What is required: Scan the entries below for the word "page" and copy every line where it turns up.
= Beginning of Section =
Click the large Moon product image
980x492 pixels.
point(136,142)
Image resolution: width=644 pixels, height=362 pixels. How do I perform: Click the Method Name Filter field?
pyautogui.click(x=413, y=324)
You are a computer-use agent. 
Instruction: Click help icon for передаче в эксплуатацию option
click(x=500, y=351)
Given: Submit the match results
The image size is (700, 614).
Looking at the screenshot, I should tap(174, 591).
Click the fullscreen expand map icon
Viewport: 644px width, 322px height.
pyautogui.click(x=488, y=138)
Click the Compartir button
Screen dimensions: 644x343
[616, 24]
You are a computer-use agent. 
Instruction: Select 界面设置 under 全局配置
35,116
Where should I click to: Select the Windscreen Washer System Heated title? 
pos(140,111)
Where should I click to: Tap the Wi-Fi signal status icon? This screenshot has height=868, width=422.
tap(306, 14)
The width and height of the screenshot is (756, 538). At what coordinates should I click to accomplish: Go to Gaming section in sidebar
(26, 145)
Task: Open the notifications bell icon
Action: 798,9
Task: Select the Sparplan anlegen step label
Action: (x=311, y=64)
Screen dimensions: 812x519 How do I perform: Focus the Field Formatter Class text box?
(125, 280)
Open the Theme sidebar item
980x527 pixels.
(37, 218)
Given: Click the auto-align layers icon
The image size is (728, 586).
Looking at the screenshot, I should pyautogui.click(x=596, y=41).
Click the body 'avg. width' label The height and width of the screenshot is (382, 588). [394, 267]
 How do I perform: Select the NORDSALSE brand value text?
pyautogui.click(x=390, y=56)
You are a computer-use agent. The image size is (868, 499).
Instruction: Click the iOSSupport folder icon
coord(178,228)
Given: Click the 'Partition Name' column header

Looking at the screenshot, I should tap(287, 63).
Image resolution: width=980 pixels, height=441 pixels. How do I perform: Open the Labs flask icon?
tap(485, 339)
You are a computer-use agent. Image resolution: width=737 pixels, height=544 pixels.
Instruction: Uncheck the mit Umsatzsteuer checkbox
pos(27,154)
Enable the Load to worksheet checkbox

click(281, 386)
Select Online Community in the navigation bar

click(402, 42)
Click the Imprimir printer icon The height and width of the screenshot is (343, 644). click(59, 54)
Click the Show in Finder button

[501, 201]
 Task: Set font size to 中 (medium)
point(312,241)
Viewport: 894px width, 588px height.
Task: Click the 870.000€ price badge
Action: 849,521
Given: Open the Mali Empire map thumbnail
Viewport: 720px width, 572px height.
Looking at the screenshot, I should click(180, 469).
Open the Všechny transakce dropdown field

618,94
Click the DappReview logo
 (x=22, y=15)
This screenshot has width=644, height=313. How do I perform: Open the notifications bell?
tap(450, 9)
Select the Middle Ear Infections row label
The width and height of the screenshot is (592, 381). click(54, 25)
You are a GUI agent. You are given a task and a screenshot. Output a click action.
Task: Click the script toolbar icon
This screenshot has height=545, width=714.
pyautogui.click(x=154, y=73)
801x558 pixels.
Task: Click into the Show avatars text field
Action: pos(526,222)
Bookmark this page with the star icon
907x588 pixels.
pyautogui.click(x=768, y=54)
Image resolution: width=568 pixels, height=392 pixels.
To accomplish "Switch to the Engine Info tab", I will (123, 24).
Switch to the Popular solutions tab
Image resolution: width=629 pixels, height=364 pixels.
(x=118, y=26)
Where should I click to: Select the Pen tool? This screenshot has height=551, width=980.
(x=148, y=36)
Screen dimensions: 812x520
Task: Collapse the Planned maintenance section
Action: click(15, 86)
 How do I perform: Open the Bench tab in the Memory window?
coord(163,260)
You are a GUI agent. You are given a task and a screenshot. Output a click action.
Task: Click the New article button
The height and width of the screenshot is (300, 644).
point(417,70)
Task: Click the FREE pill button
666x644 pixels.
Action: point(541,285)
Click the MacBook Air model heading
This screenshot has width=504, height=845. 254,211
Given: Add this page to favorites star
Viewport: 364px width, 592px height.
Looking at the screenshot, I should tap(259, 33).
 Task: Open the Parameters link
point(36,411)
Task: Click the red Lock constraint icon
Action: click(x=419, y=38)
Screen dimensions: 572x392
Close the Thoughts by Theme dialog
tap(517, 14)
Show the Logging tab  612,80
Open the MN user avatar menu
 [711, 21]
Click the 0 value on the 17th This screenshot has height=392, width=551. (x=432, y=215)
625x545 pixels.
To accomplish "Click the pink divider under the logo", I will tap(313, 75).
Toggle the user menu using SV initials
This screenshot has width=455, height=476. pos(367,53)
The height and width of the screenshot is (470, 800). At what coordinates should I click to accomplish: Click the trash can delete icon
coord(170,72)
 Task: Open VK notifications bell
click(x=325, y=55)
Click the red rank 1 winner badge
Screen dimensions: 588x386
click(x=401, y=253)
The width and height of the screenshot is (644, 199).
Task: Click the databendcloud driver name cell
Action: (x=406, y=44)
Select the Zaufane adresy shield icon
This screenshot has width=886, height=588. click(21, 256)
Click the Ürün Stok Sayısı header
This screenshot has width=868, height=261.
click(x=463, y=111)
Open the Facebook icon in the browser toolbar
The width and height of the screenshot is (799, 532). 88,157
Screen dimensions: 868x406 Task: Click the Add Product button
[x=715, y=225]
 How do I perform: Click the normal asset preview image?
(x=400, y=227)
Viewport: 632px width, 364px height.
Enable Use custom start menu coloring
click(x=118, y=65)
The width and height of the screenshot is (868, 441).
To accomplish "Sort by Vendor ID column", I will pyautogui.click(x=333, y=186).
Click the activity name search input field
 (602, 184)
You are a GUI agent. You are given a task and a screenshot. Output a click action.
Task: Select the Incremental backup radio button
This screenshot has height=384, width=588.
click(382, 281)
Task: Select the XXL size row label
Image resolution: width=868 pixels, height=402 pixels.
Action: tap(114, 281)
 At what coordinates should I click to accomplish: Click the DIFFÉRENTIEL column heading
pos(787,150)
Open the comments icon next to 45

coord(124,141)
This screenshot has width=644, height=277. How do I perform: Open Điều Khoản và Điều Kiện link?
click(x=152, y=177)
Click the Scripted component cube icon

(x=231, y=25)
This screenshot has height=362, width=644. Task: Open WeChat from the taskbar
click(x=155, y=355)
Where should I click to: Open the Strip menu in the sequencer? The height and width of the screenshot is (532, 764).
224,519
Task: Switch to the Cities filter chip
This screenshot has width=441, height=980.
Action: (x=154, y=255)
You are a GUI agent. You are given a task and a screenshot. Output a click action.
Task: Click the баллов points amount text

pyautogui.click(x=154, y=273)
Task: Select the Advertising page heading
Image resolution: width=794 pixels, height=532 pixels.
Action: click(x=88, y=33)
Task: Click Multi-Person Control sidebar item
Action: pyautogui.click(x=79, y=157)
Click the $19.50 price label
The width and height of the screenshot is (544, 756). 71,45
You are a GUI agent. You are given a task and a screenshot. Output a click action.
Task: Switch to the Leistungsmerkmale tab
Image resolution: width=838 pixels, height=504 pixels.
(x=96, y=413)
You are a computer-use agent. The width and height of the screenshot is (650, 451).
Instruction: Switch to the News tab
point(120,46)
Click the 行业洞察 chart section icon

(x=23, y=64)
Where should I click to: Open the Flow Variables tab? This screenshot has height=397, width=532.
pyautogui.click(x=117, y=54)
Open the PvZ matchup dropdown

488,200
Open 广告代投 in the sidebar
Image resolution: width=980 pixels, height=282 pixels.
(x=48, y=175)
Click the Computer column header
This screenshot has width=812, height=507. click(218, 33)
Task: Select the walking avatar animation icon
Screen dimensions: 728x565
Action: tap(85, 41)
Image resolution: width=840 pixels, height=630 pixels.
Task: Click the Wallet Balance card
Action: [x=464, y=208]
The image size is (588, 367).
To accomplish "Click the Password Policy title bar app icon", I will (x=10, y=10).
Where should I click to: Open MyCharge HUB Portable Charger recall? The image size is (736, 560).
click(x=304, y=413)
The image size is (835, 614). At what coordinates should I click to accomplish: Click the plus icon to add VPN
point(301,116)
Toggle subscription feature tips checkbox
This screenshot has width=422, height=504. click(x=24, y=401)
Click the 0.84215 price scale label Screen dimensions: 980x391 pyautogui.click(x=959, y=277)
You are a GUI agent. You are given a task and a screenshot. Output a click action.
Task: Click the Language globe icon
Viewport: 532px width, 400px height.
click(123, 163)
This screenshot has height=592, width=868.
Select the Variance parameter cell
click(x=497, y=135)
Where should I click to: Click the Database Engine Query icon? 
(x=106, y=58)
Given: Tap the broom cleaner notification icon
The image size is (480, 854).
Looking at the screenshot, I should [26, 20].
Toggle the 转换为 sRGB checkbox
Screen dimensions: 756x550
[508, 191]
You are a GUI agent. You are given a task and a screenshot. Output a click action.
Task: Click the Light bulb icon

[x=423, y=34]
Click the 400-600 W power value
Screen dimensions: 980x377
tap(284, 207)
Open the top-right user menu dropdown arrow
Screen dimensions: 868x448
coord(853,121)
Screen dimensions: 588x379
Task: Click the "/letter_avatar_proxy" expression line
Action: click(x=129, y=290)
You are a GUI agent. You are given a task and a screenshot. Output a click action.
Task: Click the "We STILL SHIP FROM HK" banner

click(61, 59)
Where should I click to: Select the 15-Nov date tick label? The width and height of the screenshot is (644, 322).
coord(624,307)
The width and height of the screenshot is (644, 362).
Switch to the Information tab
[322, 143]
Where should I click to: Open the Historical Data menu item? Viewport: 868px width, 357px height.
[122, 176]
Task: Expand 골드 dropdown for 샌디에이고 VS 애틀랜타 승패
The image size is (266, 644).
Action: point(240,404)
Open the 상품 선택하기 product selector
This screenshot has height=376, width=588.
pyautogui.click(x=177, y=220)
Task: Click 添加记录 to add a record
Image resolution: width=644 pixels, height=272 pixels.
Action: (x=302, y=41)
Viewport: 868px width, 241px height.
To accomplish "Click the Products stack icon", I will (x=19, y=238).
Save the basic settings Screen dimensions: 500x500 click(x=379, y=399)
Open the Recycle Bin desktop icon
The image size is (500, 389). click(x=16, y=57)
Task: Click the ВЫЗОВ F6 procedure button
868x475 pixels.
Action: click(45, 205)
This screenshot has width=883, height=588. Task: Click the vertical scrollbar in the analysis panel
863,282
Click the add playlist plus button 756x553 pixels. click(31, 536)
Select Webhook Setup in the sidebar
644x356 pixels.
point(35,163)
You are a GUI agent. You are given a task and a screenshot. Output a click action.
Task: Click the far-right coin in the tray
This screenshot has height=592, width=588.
= End of Section =
Reply to the task:
Bookmark this page with the star icon
Given: Add this page to favorites star
Task: Select the Advertising page heading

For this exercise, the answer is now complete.